Bref, Dillon et Polak ont besoin d'aide. Et le problème semble être que le troisième trio des Sharks est incapable de leur donner ce dont ils ont besoin, soit un appui sur le jeu de transition. C'est en changeant de zone en contrôlant la rondelle qu'on améliore ses chances de faire quelque chose de bon. Si Polak et Dillon ne peuvent faire ça tout seul, c'est aux trios qui les accompagnent de les aider.

On parle ici du deuxième et du troisième trio.

Qu'il soit piloté par Chris Tierney ou Patrick Marleau, c'est le troisième trio qui est le principal partenaire de la troisième paire. Et ce trio en arrache passablement en transition.

DeBoer, lorsqu'il a choisi de brasser la soupe en troisième période, a envoyé Patrick Marleau sur la troisième ligne. Je ne suis pas totalement convaincu de la pertinence du geste. Pire encore, je me demande si DeBoer n'est pas un peu coincé. Les vestiaires de la LNH sont des milieux terriblement accrochés à l'ancienneté, et Patrick Marleau est un vétéran respecté, qui joue encore beaucoup, notamment sur l'avantage numérique.

Sa rétrogradation n'est donc venue que tardivement, mais l'impact positif sur la deuxième ligne s'est immédiatement fait sentir. En une période, Ward, Couture et Donskoi ont organisé pas moins de 13 transitions en contrôle du disque, contre huit en deux périodes avec Marleau.

Reste à voir si Marleau peut prendre le relais sur la troisième trio. En fait, à voir comment son départ a aidé la deuxième ligne, on doit se demander s'il ne va pas couler (encore plus) la troisième.

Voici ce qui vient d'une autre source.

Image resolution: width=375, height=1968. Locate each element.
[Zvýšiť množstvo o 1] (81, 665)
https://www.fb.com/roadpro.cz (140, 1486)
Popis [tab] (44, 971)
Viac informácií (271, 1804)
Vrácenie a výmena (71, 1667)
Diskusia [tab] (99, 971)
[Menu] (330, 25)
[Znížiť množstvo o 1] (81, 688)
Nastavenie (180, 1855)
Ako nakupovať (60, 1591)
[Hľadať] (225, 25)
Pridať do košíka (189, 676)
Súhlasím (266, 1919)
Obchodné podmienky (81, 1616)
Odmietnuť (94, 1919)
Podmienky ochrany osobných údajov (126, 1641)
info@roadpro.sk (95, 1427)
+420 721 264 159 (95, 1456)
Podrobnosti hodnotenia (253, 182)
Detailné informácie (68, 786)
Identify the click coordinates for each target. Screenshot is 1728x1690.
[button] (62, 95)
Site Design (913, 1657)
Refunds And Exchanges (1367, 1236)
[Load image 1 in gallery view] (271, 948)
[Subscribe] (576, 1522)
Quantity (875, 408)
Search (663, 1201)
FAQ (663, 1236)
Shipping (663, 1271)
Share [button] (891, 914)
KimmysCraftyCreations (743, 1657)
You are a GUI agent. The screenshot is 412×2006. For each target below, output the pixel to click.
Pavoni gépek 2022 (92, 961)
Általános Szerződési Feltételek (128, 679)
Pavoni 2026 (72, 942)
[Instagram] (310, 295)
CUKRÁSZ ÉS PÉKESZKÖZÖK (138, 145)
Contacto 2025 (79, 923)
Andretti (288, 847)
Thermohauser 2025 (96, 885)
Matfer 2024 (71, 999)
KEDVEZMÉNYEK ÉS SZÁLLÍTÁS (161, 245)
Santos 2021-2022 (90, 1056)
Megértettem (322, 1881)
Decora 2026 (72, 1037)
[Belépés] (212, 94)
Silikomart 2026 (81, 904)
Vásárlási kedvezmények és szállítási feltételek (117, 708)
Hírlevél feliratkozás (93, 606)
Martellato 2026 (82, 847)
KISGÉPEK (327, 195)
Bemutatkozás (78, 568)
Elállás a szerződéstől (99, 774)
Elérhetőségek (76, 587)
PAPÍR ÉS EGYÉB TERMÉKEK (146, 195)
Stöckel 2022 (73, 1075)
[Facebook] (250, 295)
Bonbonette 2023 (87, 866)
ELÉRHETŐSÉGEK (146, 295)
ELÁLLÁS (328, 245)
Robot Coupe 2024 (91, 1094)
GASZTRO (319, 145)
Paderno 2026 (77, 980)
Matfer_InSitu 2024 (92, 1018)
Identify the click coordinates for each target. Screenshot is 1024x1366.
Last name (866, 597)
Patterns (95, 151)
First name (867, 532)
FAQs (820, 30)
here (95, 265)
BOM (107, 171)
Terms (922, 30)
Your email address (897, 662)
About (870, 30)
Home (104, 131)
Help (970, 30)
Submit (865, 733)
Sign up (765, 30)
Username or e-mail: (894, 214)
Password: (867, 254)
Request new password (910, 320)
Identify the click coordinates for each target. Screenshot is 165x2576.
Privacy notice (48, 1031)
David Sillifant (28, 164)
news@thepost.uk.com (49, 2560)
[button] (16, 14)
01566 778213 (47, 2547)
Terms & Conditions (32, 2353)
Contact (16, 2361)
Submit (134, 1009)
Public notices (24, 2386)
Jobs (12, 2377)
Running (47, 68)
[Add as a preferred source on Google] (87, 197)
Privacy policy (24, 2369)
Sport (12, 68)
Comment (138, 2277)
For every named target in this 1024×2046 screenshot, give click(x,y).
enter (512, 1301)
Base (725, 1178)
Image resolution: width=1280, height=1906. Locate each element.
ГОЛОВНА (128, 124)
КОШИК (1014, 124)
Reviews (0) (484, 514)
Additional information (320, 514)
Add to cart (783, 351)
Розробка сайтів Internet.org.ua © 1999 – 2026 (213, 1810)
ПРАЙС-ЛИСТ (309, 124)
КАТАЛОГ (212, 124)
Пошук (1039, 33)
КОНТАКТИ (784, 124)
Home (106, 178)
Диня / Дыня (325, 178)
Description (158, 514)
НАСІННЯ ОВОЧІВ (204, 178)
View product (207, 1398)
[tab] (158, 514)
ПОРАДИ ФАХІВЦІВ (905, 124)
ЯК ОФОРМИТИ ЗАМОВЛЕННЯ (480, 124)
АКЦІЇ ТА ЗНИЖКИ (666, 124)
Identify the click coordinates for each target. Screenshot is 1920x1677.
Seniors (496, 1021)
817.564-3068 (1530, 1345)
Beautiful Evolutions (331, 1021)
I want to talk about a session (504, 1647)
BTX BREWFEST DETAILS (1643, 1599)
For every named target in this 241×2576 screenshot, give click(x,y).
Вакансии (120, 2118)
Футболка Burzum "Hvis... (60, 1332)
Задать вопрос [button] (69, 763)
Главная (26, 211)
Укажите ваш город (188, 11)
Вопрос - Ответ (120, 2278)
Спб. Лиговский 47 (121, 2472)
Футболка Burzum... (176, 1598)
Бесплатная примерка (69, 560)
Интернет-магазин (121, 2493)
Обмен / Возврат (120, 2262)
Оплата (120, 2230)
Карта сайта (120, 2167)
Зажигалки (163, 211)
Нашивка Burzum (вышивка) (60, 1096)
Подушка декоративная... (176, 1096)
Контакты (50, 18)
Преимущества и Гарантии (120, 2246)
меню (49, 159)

Et, ce faisant, s'il ne va pas contribuer à l'implosion du troisième duo de défenseurs. Chris Tierney n'a vraiment pas mal fait dans ce rôle jusqu'ici; si le vétéran ne fait pas le travail, DeBoer devra agir rapidement, que ce soit en le ramenant à l'aile ou en le rétrogradant sur la quatrième ligne.

D'une façon ou d'une autre, les ajustements nécessaires n'ont pas encore été effectués. Si on ne trouve pas la bonne formule, on est condamné à voir un des trios attaquants d'élite des Penguins exploiter la faiblesse de Dillon et Polak.